Black History Today: Reflecting on our collective greatness


“Love is always new. Regardless of whether we love once, twice, or a dozen times in our life, we always face a brand-new situation. Love can consign us to hell or to paradise, but it always takes us somewhere. We simply have to accept it, because it is what nourishes our existence. If we reject it, we die of hunger, because we lack the courage to reach out a hand and pluck the fruit from the branches of the tree of life. We have to take love where we find it, even if it means hours, days, weeks of disappointment and sadness. The moment we begin to seek love, love begins to seek us. And to save us.”-Paulo Coehlo

I firmly believe that God is LOVE, so I want to first give honor to God for hopefully manifesting that agape love through me to others. Secondly, a big shout out to Matt Halverson at for his belief in all children, his belief in me and allowing me to join his platform to share about the dopeness that I’ve been blessed to encounter. Lastly to my Mom, Dad, my nephsons, young lives in the Batcave, friends, and family, just love, just love!

Now with all the mushy stuff out of the way, LOL, the dope thing about writing these has become that I learn so much more about people that I’ve been able to encounter in this journey we call life. We have so many local heroes/heroines that go in and out of our lives daily, we have to slow down sometimes and just say, I see you and all that you do.

The best part of Black History Today is the moment one of the articles are posted and you get to see all of the likes and comments from other people, sharing their appreciation for folks who don’t always get to hear how much they matter. Conversely tied for the worst part, is these being surprises to those being written about because I feel like I leave so much on the table about them and there only being 28 days in the month!

Writing these teaches me a few things, all things are lessons that God would have us learn. These are a few of the lessons learned:

  1. Writing daily gives me great respect for anyone who writes for a living, as the process of writing is daunting in and of itself, coupled with making sure that to those who don’t know these people their essence is properly conveyed. You never truly know how much you use the word, embody until you’re writing every day, lol.
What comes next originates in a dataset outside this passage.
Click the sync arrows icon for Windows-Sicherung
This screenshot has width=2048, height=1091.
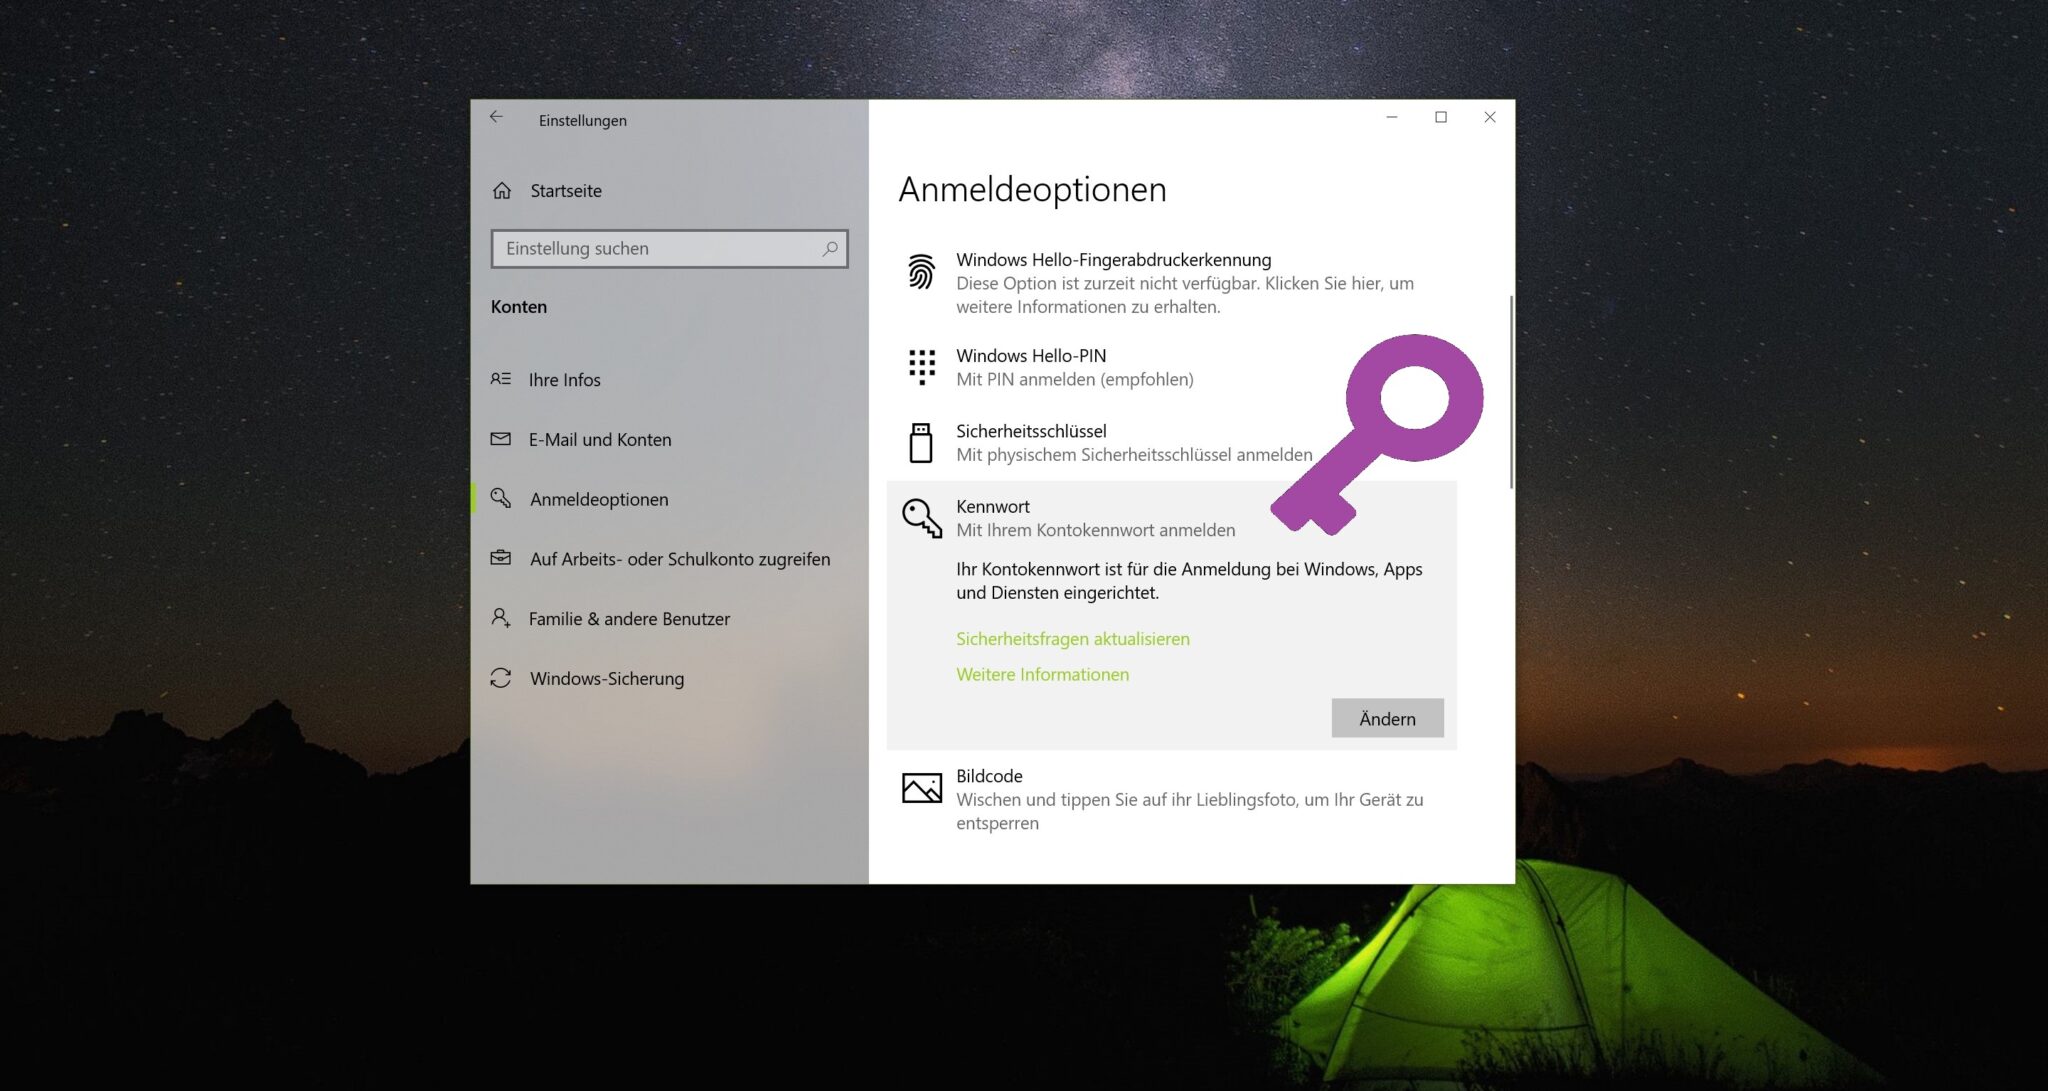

  2. There are so many Black People, who are doing amazing things, some in synergy and some in silos. The collective impact is astounding, it makes you wonder what could be, even in a city like Seattle (where most of the folks are) if there was an opportunity for collective impact of all these incredible efforts and talents.

  3. People who live lives of service, rarely ever take pictures by themselves. Amongst all of this year's Black History Today showcases, the hardest thing to do was to find a picture of them, alone. That common trend made me realize that being with, being near and loving on others just isn’t what these people do, it is indeed who they are. In a culture of selfie sticks and look at me, they are selfless and look at us.

  4. To steal a quote from a great influence of mine, coach Walter Kramer down in San Antonio, “I am but a shallow reflection of the reflection of life that have shined into mine”. I would often have to take breaks from writing some of these and truly be grateful for the fantastic people that I have been blessed to encounter, whether in Seattle or LA, Atlanta or the Bay, in a world that doesn’t showcase ordinary people doing extraordinary things, it is not lost on me that I am indeed blessed to know them!

I truly am honored to be able to share about these people, please know the original list is much more than I can ever write about, which means there will be 27-30 more folks next year (and years to come) for us to learn about and honor. My hope is though that we don’t wait until February, or birthdays or the holidays to truly celebrate those in our lives that do amazing things.

My greatest lesson came in the same form through three of the features, Mrs. Jones, Justin Cheadle, and Jamal Crawford. Mrs. Jones is in the form of giving people the flowers while they can still smell them because she deserved that and I missed an opportunity to tell her the last time I encountered her, ironically, she teaches me one last lesson I won’t fall short on again.

Jamal, in the form of as the universe having it, me seeing him a couple of weeks after writing his and him saying, “We’ve known each other 20 years, I never knew you looked at me like that” which was striking to me, because I say what I wrote about him to everyone, but I’ve never said it to him, so sometimes we assume people know, even those who write articles to inspire us to share more gratitude, (message!).

Lastly with Justin, who I communicate with about fitness and life almost daily, who I never knew despite his success (Cal, NFL, Dope Father/Husband/Trainer) what the affirmation in the identity in being “Black” let alone “Black History”  meant for and to him, his response moved me emotionally as at times in my life, I’ve felt that same way of not being “black” enough.

It speaks to affirming life into those who are our history, today. I truly thank you all for going on this year's journey with me, I hope you stick around for the bi-weekly blog, support other content and most importantly, love each other authentically and intentionally.

Each and every one of us is here for a purpose, somebody somewhere sees you! Keep showing up in spaces, keep making history in your office, classroom, kitchen, barbershop and just by being, you! Live today and every day with purpose and on purpose, as we’re all truly, Black History, today!